А потом всё заканчивается. Не одновременно - конечно, нет. Грязно-пошлая Венди, умеющая строить из себя невинную жертву обстоятельств, обычно достигает оргазма раньше, и всё оставшееся время смотрит в потолок. Сейчас ей кажется, что она выучила этот потолок наизусть: каждую царапинку, впадинку, неровность. Фотографическая память. Говорят, это полезно.
Кристофер нереальный. Будто не из этого мира, какой-то незнакомый и очень далёкий. Но это только до тех пор, пока Венди тяжело дышит под ним. Но это только до тех пор, пока их тела находятся в полном единении. А потом Крис вновь превращается в живого парня. Парня, который умеет говорит, слушать, улыбаться и шутить даже - вот чего она от него точно не ожидала.
Он, оказывается, даже умеет усаживать её к себе на колени и спрашивать:
- Что у тебя там было с тем парнем?
Тем парнем. Гвендаллин про себя даже поражается, что так и не сказала Кристоферу его имени. Да и имеет ли имя значение? Гвендаллин-Венди жмурится, вздыхает глубоко, собираясь с мыслями и начинает рассказывать:
- Мы познакомились с ним полгода назад. Летом. На одной из многочисленных в то время вписок.
Крис слушает, перебирая её волосы. Крис слушает, глядя ей в глаза. Их лица близко друг к другу; возможно, даже слишком близко - Гвендаллин говорит Крису в губы, говорит долго, запинаясь, меняя интонацию. Потому что она всегда всё помнит - чуть ли не до мельчайших деталей. И объятия с поцелуями, которые теперь кажутся чужими, и глаза зелёные, и много-много алкоголя, который, по сути, должен был помочь избавиться от обилия лишних подробностей.
Но не помог почему-то. Венди говорит Крису в губы. Венди говорит:
- ... Временами он почему-то казался мне настоящим. Не долго, правда. А потом - я снова злилась; злилась на себя, на него, на всё.

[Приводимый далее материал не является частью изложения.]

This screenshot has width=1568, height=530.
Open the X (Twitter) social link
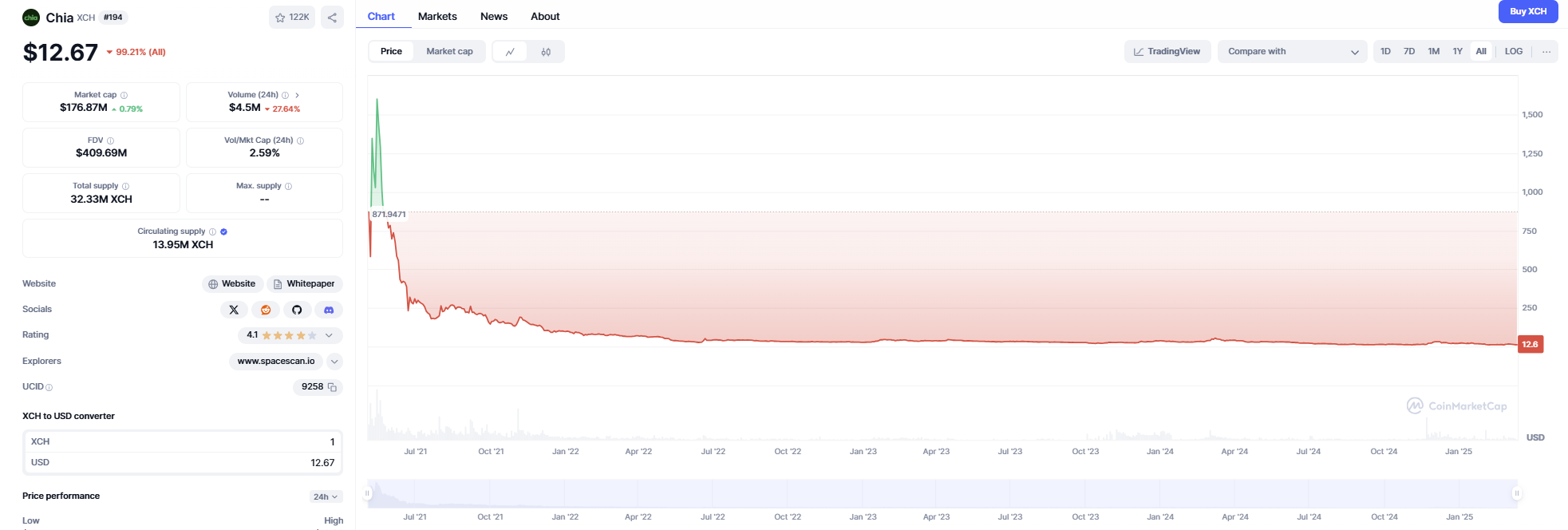click(234, 310)
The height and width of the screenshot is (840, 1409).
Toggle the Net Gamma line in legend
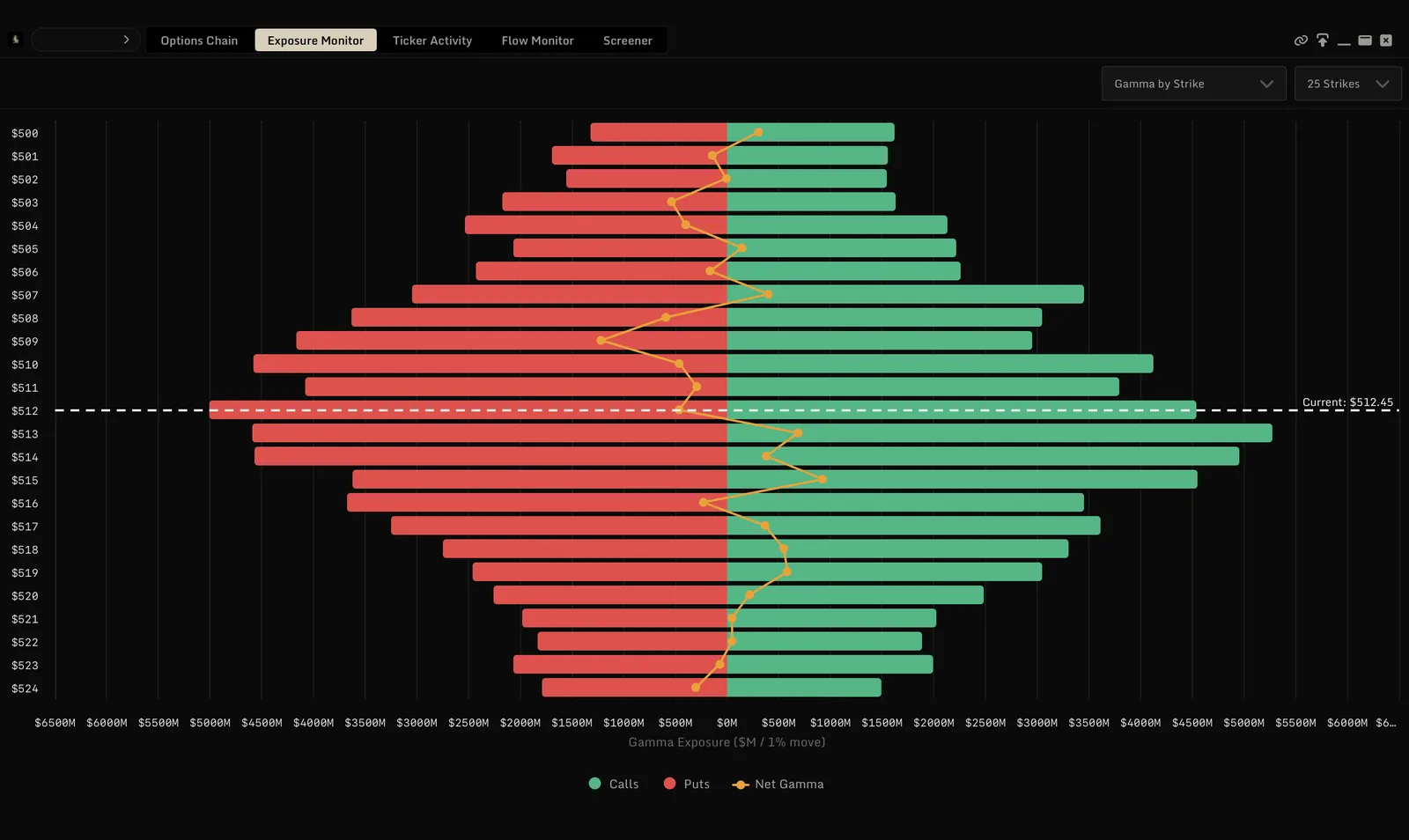778,784
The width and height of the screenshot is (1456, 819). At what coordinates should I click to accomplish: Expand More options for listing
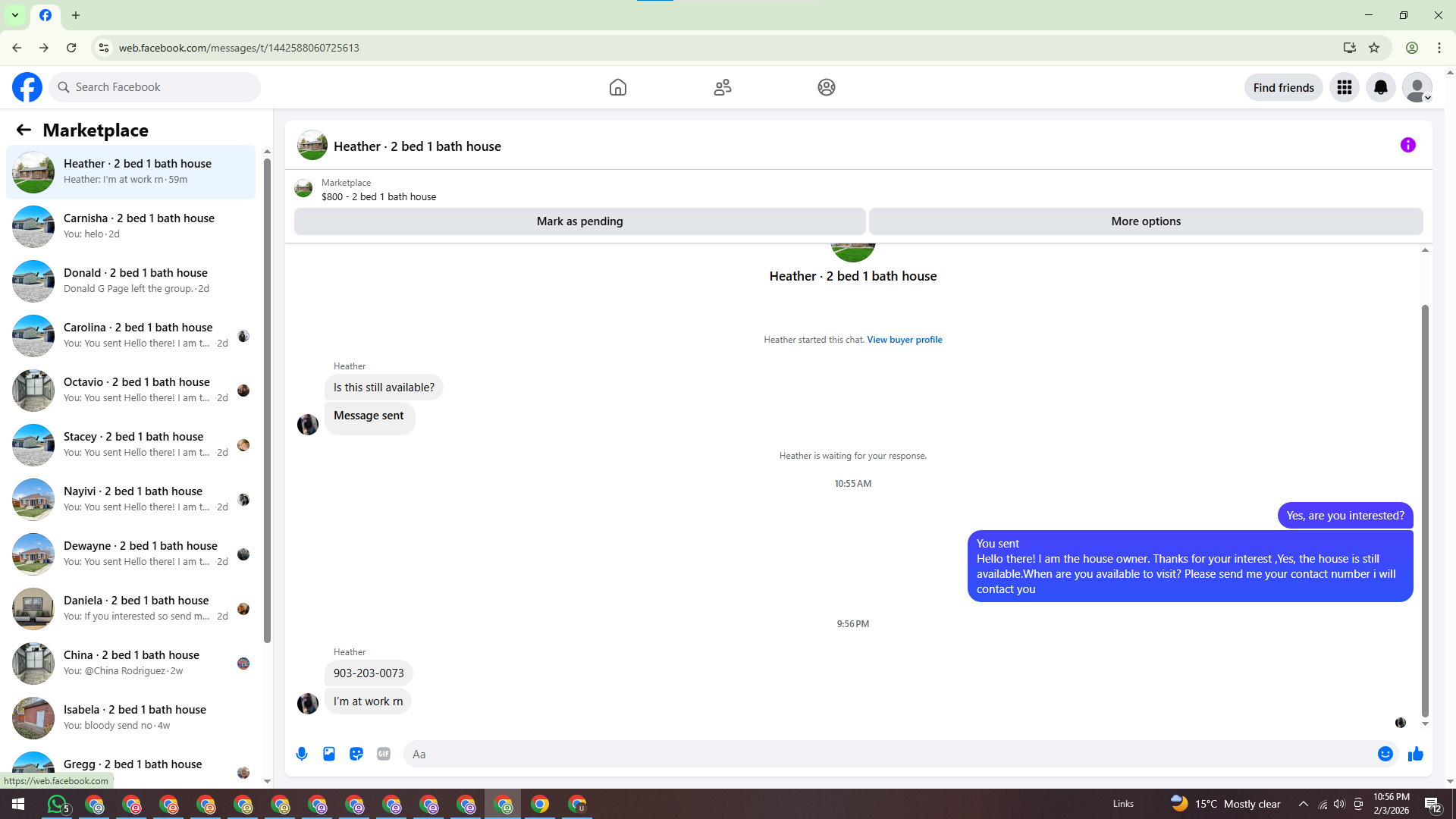[1145, 221]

Кристофер ловит её дыхание. Кристофер прижимает её к себе, положив руку на спину. Проводя пальцами по позвоночнику. Он - её личный недопсихолог в сомкнувшихся стенах кухни. Он - то, что ей на данной момент не то, что нужно - необходимо даже, словно глоток воздуха. И всё, что ему нужно делать - прикасаться. И всё, что ему нужно делать - задавать наводящие вопросы.
- И что потом?
Гвендаллин опять жмурится. Она всегда жмурится когда думает о том, о чём ей думать не хочется. Она всегда жмурится, когда перед глазами так отчётливо всплывают картины прошлого; прямо поверх лица Криса, который, тем временем, снова становится прозрачным и призрачным. Нереальным, ненастоящим.
- Игнорировал. Господи, как я ненавижу, когда игнорируют. Я, конечно, понимаю, что я не идеальна, но...
- Тихо. Вот на этом месте тебе нужно замолчать.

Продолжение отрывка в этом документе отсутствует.